If there is neuritis from the virus it becomes intense and causes muscular contractions, paresis, and paralysis. The optic, auditory, and olfactory nerves may be attacked and destroyed. The nose also may be destroyed and it commonly caves in. The bones of the face are frequently attacked in the tertiary stage and they rot away. The tibia is diseased more frequently than the other long bones.

The heart is rarely injured, but when it is, the prognosis usually is bad. In a large number of cases death is sudden and unexpected. If the arteries are involved the prognosis again is bad, because the symptoms here do not show until [{313}] too late for effective treatment When the liver is the seat of gummata these may be cured in the early stage, but in the later stage the prognosis is unfavourable. Some forms of renal syphilis are remediable, but others are not, especially the interstitial kind.

Syphilis is transmitted to a child congenitally, not as a tendency or predisposition, but as an active contagion. It may come from the father, the mother, from both parents, or by direct infection.

The transmission from the father is the most frequent. The spermatozoa carry the infection to the maternal ovum. Down to the end of the secondary stage, and half through the intermediate period between the secondary and tertiary stages of syphilis, a father or mother may beget a child that will be infected with hereditary syphilis, a shivering, blasted, rotten little wretch for whom a quick death is the greatest imaginable blessing, and it usually gets this blessing. In the acute stage of a virulent syphilis the disease is most likely to be transmitted; but sometimes, though rarely, a father that has been free from all symptoms of syphilis for many years may beget a child that is born with a virulent hereditary form of the disease.

Infection by the mother is more certain and more harmful than that from the father, because the intrauterine life of the child is poisoned throughout its course. Two-thirds of the cases of hereditary syphilis die either by abortion, or if they live to term they die shortly after delivery. If the mother is infected during the first eight months of pregnancy the child will nearly always be syphilitic, but if she is infected after the eighth month the child may escape.

If at the moment of conception both parents have the disease the child will almost certainly take it, and this infection will cause its death. In a series observed by Fournier, 28 per centum of the cases caused by paternal infections died and 37 per centum showed the luetic taint; in the cases caused by maternal infection 60 per centum died, and 84 per centum had syphilitic lesions; in the mixed heredity, that is when both the father and mother were luetic, 68.5 per centum died and 92 per centum were born syphilitic. When a child [{314}] is first infected at delivery the case is not technically classed as hereditary syphilis.

During the first year after the father or mother has taken syphilis the probability of infecting the child is the greatest. In the third year the liability of infecting the child is lessened, but present. In a series of 562 cases of hereditary syphilis observed by Fournier, 60 children, over 10 per centum, were infected more than six years after the primary parental infection. Carefully observed cases have been exceptionally found where infection of the child has occurred in the fifteenth and even the twentieth year after the original parental lesion. Fournier reports the case of one woman that had nineteen consecutive stillbirths from syphilis.
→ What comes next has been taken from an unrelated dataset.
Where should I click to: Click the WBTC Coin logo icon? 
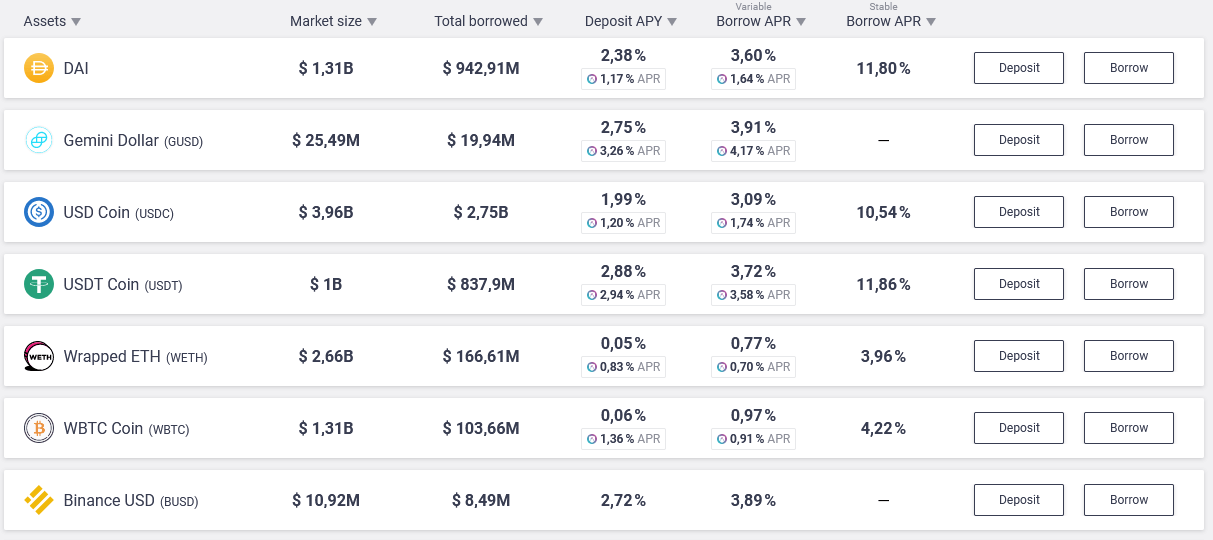(39, 428)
Mild parental syphilis may transmit hereditarily the most malignant type of the disease, and very virulent parental infection may result in a comparatively mild infection of the child, if any infection by syphilis may be called mild. That the parent shows no symptoms from an old infection is no proof that he or she is cured, or that the child may not be infected.
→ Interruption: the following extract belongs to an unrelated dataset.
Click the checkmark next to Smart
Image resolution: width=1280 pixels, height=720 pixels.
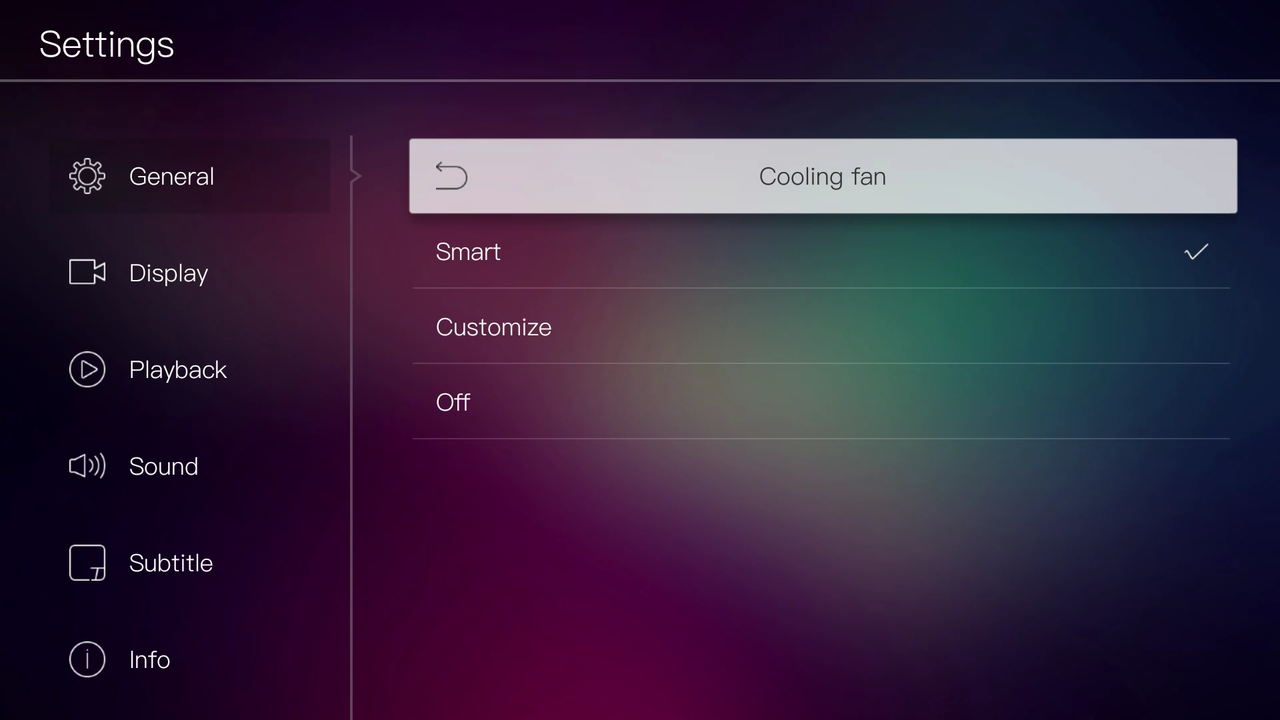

With proper treatment of the mother the infantile mortality in hereditary syphilis is reduced from 59 per centum to 3 per centum, and the children that are born living are not unfrequently free from syphilis. When a woman is infected at the conception of her child miscarriage takes place before the child is viable, from the first to the sixth month; later other miscarriages occur; later still, living but syphilitic children are born, of whom one-fourth die within the first six months; finally she may have children that are not infected.

If a syphilitic man has been properly treated he may, after four years, beget healthy children, and he commonly does, but he may be the father of syphilitic children. Syphilitic women properly treated may, after about six years from infection, bring forth healthy children, and they commonly do, but not always.